A bird's respiratory system is about 8x as powerful as ours, but not 8x as effecent.

• A bird's lungs are about 2x the proportional size of a terrestrial mammal's.
• Air sacs approximately double a bird's respiratory volume as compared to a terrestrial mammal's lungs making the total volume of their respiratory system about 4x that of a terrestrial mammal's.
• Birds typically have about 1/2 of their air sacs inside of pneumatic bones. This means that by virtue of their bones, they can reduce how much body cavity space they need for their respiratory system by 25%.
• While a bird's respiration is unidirectional thanks to its air sacs, this does not make their respiratory system inherently more efferent. What it does is normalizes the oxygen intake so that the bird can absorb oxygen on both the inhale and the exhale which means that it does not have to stop intaking oxygen to exhale. While this doubles the efficiency of the lungs, when you add in the extra volume the air sacs take up, it is kind of a moot point in terms of size efficient but they are more efferent in terms of weight since they are just empty sacs instead filled in organs like lungs In contrast, bats achieve the same levels of oxygen exchange as birds just by using bigger lungs.
• Bird lungs have about 2x as much exchange surface for their size as mammal lungs.

So what all of this tells us is that the efficiency you see come directly out of pneumatic bones in terms of respiration is that it allows you to reduce the needed weight and body cavity space of your respiratory system by ~25%. Everything else that is beneficial about a bird's respiratory system either does not contribute directly to respiration efficiency or it could be easily replicated just by making lungs bigger, have more surface area, or by using air sacs purely inside the body cavity.

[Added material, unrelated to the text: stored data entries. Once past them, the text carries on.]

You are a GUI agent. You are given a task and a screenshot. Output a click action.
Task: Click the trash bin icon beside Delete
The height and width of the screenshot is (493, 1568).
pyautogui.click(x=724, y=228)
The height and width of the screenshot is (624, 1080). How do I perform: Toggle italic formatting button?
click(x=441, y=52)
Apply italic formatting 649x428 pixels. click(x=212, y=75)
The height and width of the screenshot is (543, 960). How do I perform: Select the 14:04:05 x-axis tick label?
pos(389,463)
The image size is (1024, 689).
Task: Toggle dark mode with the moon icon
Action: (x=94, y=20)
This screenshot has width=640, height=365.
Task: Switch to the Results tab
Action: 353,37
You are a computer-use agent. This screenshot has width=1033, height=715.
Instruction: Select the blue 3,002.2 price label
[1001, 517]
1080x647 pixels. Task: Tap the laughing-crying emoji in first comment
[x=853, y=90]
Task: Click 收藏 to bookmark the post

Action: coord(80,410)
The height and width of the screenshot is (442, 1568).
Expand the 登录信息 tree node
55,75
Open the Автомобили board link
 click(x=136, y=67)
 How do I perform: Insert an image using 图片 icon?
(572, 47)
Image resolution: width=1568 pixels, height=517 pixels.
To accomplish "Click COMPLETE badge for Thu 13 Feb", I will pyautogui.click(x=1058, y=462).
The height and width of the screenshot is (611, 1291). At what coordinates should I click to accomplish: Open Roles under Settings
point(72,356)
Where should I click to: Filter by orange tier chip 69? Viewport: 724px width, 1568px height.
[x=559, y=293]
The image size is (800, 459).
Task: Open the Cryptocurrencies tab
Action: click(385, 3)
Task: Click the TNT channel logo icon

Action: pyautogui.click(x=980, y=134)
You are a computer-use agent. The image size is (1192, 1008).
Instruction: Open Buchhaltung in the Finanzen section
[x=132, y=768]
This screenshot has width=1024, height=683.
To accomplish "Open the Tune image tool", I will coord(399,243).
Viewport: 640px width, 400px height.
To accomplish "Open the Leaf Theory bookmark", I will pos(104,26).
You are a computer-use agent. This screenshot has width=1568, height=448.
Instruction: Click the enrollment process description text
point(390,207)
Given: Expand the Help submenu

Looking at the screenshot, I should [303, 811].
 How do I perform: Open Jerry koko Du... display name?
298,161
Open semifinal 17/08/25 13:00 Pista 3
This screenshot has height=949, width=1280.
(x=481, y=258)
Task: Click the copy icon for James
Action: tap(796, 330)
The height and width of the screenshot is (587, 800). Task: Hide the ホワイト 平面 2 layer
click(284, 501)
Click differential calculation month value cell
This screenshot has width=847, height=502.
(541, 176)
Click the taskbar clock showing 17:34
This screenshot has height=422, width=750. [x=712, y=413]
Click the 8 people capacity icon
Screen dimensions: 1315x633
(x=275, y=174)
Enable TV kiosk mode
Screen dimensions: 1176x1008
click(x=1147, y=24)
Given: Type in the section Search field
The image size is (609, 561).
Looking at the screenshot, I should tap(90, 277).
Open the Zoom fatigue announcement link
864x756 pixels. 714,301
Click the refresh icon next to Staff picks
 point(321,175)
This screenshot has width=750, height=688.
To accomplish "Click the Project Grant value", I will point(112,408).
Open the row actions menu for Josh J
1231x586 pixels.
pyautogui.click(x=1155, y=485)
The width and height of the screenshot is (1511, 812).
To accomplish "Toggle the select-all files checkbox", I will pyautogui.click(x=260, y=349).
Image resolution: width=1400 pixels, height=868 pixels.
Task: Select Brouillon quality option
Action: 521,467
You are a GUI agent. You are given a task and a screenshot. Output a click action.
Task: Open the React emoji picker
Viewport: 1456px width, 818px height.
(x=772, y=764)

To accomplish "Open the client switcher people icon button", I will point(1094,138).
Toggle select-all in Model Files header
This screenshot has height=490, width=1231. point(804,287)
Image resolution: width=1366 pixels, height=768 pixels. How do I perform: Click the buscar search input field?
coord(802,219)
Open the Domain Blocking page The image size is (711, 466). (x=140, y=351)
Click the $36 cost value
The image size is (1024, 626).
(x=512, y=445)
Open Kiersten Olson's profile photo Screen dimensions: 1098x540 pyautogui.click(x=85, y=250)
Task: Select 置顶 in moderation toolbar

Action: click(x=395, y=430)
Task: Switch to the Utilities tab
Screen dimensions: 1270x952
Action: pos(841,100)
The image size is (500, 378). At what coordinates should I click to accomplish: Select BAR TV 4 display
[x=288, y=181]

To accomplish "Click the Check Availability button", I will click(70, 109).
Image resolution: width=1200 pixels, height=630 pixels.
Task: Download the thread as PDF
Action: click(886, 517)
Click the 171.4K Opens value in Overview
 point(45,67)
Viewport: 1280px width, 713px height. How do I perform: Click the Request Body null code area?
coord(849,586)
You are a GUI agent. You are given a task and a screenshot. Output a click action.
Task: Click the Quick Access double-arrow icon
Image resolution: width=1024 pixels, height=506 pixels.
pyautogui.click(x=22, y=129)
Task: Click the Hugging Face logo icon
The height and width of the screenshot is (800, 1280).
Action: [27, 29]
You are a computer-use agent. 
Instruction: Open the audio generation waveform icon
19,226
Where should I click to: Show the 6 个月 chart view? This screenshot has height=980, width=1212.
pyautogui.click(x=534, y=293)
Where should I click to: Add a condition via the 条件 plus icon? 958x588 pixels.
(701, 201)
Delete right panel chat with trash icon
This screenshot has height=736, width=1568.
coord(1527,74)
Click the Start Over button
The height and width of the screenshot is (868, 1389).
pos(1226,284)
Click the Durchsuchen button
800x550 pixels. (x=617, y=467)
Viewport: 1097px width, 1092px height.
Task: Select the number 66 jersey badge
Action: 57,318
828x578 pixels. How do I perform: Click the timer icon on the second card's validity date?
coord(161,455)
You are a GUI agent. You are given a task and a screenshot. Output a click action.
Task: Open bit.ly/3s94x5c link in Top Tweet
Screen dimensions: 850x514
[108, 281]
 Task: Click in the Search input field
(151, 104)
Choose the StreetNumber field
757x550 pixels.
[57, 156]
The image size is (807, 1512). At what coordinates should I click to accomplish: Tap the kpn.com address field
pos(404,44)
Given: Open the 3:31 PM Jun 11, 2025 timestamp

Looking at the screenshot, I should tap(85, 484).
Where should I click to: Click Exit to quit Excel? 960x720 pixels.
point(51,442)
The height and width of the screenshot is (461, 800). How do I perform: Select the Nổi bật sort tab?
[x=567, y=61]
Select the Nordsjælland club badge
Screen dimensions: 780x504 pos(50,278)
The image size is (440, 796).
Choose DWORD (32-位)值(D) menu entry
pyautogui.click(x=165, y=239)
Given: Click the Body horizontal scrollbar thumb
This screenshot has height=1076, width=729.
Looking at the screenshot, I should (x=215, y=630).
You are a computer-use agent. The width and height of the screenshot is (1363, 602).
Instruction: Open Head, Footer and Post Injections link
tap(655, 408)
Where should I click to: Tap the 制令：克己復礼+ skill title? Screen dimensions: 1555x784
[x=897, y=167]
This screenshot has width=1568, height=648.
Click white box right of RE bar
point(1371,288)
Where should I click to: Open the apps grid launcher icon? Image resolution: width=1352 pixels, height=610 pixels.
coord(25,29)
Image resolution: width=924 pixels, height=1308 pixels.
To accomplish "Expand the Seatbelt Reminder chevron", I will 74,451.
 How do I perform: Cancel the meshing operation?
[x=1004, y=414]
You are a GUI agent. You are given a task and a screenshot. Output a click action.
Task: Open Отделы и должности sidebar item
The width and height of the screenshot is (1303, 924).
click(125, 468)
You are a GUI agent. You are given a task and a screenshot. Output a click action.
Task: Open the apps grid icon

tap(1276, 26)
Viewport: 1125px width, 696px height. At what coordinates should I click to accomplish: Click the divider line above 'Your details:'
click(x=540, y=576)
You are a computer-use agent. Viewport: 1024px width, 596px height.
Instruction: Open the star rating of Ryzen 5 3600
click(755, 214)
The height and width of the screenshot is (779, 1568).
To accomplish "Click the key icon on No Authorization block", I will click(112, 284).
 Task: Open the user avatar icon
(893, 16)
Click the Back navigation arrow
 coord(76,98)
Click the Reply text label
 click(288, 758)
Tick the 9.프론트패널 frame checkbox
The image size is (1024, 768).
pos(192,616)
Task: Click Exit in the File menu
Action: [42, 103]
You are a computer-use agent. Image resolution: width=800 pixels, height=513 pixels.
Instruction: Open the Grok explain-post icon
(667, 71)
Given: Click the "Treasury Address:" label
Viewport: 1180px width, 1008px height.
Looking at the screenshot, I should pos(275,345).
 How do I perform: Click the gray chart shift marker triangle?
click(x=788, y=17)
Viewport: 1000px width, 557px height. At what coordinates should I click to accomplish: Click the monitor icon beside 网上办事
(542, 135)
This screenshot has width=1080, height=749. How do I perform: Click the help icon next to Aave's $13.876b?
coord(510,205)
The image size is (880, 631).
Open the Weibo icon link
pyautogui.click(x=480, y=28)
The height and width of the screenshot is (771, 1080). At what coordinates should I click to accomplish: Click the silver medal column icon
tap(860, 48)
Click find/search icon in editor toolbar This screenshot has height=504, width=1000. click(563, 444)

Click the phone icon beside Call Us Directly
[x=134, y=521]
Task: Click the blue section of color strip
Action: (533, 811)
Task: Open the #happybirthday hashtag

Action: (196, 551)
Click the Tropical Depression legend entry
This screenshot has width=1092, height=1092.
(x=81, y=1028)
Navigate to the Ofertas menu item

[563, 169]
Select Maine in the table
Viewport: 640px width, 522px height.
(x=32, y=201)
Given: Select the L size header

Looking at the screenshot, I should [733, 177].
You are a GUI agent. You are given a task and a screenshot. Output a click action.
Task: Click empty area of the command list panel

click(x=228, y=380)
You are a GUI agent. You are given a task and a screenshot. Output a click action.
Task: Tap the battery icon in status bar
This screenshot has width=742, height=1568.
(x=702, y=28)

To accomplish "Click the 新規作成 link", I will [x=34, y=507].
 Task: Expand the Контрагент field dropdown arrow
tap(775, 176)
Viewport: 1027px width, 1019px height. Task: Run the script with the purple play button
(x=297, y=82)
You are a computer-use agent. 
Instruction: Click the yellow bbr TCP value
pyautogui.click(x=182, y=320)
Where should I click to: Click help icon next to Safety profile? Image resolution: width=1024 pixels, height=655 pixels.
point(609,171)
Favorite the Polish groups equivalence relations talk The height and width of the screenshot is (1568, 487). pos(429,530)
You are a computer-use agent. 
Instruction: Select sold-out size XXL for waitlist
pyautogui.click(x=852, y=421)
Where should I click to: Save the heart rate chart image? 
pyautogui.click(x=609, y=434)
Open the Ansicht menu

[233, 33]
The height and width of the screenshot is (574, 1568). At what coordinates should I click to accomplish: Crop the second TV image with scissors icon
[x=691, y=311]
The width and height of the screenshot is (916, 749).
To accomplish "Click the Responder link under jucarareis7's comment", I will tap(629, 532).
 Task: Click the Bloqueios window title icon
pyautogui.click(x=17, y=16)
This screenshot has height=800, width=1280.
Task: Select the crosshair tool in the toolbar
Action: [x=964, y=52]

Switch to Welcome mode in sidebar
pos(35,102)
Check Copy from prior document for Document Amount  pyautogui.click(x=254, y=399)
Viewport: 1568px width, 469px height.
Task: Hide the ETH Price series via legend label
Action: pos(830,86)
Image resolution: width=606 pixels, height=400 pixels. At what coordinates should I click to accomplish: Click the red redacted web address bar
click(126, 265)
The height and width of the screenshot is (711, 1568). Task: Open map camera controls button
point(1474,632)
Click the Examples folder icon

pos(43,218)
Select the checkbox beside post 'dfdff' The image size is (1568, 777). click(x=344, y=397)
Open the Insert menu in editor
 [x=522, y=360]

Solution: Give them a higher Myoglobin based Oxygen Intake Mechanism

All this said, both mammals and birds tend towards hemoglobin based oxygen intake. Most animals prefer hemoglobin because it forms weaker oxygen bonds than myoglobin making it require less energy to release the oxygen when needed. However, the stronger bonding force of myoglobin means you can uptake oxygen several times more quickly and completely. In fact, some mammals have been shown to boost how much myoglobin they use for oxygen transport and absorption when injured, living at higher altitudes, or requiring a more energetic lifestyle to help compensate for higher oxygen needs; so, the mechanism required is already in place. You just need to activate it.

While hemoglobin only allows animals to absorbs ~15% of the oxygen it breaths in, mammals which use primarily myoglobin based intake (like Whales) are able to absorb up 90% of the oxygen they inhale. So, by increasing your myoglobin dependence by just a little bit, you can increase your oxygen intake by 25% to compensate for not using pneumatic bones as part of your respiratory system. In fact, if you were to switch to a purely myoglobin based exchange system, and increase the surface area of your lungs to the same density as a bird's you could achieve the same total oxygen exchange as a bird gets without even needing to make your lungs any bigger.

Other reasons to favor pneumatic bones.

The big downside, and thus the reason most organisms don't do this, is that it will take more calories to release the oxygen when needed. While inefficient calorie use is normally selected against, your creatures may be in a situation where they are genetically engineered and/or fulfill a niche where the extra calorie needs are not a major constraint.

Furthermore, most terrestrial body plans would overheat using this kind of respiratory system. Part of what a bird uses its pneumatic bones for is temperature control. Burning more oxygen means more body heat; so, birds use these bones as heat sinks to help remove this extra heat from their bodies.

So, if you are going for a body plan that prefers solid bones, you should consider that your organism may need to live in a colder environment, and/or have specialized structures that act as heat sinks like an elephant's ears or a bat's wings.